For Carolina Sinisalo, the grief of a shooting that killed her 15-year-old son Robin and partly paralyzed her older son Alejandro was nearly unfathomable.

Sinisalo, who lives in Stockholm’s Rinkeby neighborhood, which is known for shootings, is running this year as a Social Democrat for a local political office for the first time.

“The guns — it’s the tip of iceberg,” she said.

“The prime issue here is the schools and the ability to get to work,” Sinisalo said, adding that despite supporting harsher laws for gun violence, the tenor of the campaign had shocked her. “Nobody is born criminal.”

The cases remain unsolved. They join about 70% of gun homicides that are uncleared in Sweden, and researchers say tackling that could help address the problem.

But police officers, who blame local gangs for the shootings, say they face challenges in getting witnesses to speak on the record and collecting enough evidence to prosecute suspects in the Swedish justice system, which does not allow anonymous witnesses — something that conservatives have proposed changing.

That is little comfort for the victims’ families.

Stockholm has begun sending more police officers and security guards to neighborhoods where shootings are more frequent. On a recent afternoon, one officer, Rissa Seidou, stopped to chat with passersby during a routine neighborhood patrol.

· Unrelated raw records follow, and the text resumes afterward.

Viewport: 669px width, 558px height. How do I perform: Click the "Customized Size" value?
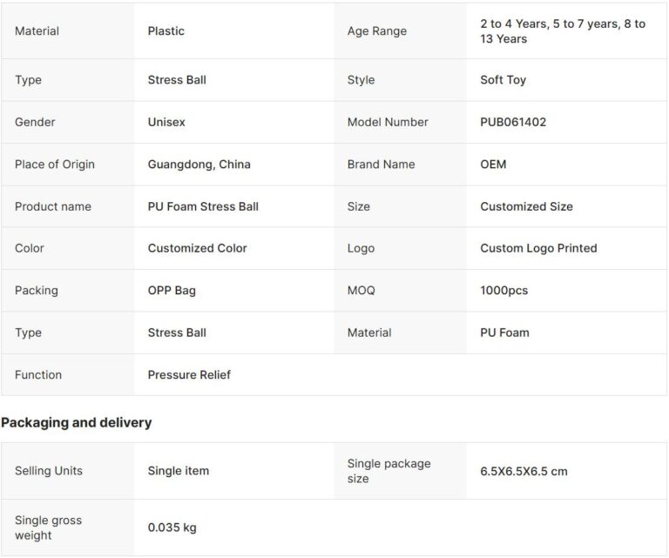(x=526, y=206)
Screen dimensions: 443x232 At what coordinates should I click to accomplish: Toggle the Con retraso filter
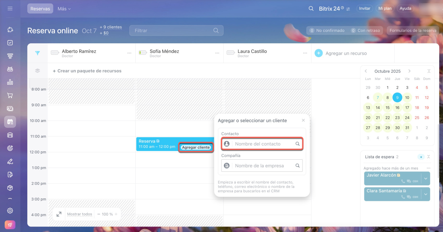(365, 30)
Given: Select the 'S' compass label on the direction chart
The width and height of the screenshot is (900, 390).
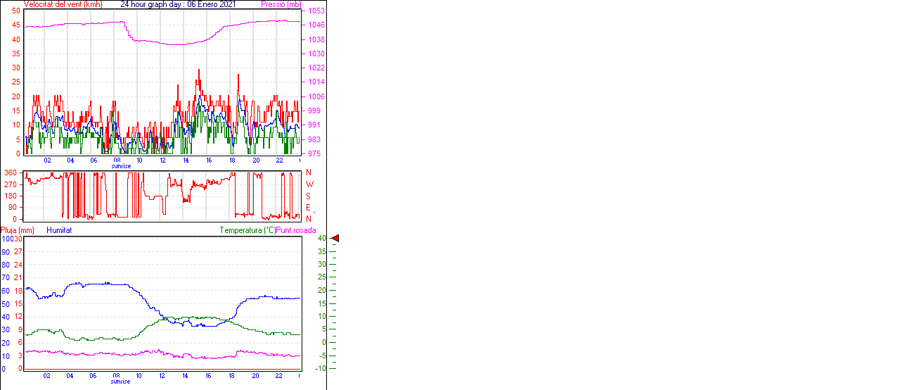Looking at the screenshot, I should (309, 196).
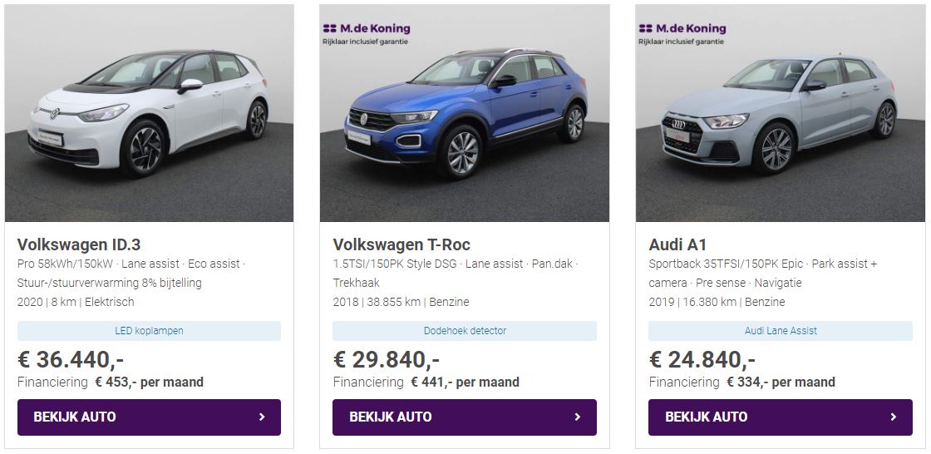This screenshot has width=931, height=454.
Task: Open the Volkswagen ID.3 title link
Action: 79,244
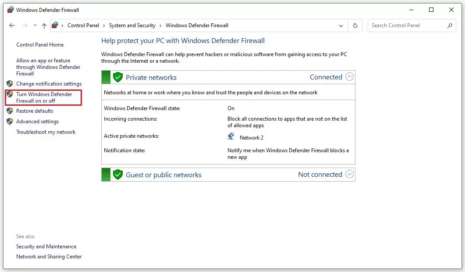This screenshot has width=465, height=272.
Task: Refresh the Control Panel page
Action: tap(355, 26)
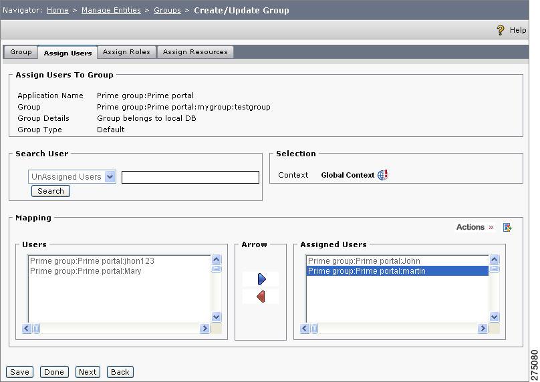Viewport: 540px width, 382px height.
Task: Click the Save button
Action: coord(19,372)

Seidou has lost track of the gun crime scenes and funerals she has attended in the past few years. Now she is working on a policy strategy she believes will save lives: building connections with the local community to encourage residents to report unusual behavior to the police.

Seidou advises parents to send their children away if she believes they are at risk of being hurt, and she hosts information sessions for parents on the Swedish legal system.

“For me, it’s not about getting more police officers,” said Seidou, adding that she was frustrated with the way officials had handled the issue. “We need to use them well.”

Underage offenders in Sweden are already facing less leniency if they commit serious crimes, as the government said last month that it would increase the sentence for serious weapons crimes.

But social workers and youth organizations have called harsher punishments a Band-Aid solution that ignores the larger problem of the inequality dividing Sweden, including better resources for school programs, work opportunities and mental health.

“I wish those questions were as urgent and as important as the question of putting them away in prison,” said Camila Salazar Atias, a criminologist at Fryshuset, a national youth organization that runs programs for at-risk children.

Juri Escobar knows from personal experience what needs to be done, he said. A former gang member, Escobar served a 10-year prison sentence for murder, blaming a difficult upbringing for leading him into that lifestyle.

“Harder punishments will not work,” he said. “You have give them an option, give them a treatment.”

Today, he runs Vision 24, a program that he said collaborates with the police and social services in Stockholm to help about 30 men disengage from criminal groups every year. More recently, he has been getting calls from smaller towns in Sweden.

“Nobody wants to live this life,” Escobar said.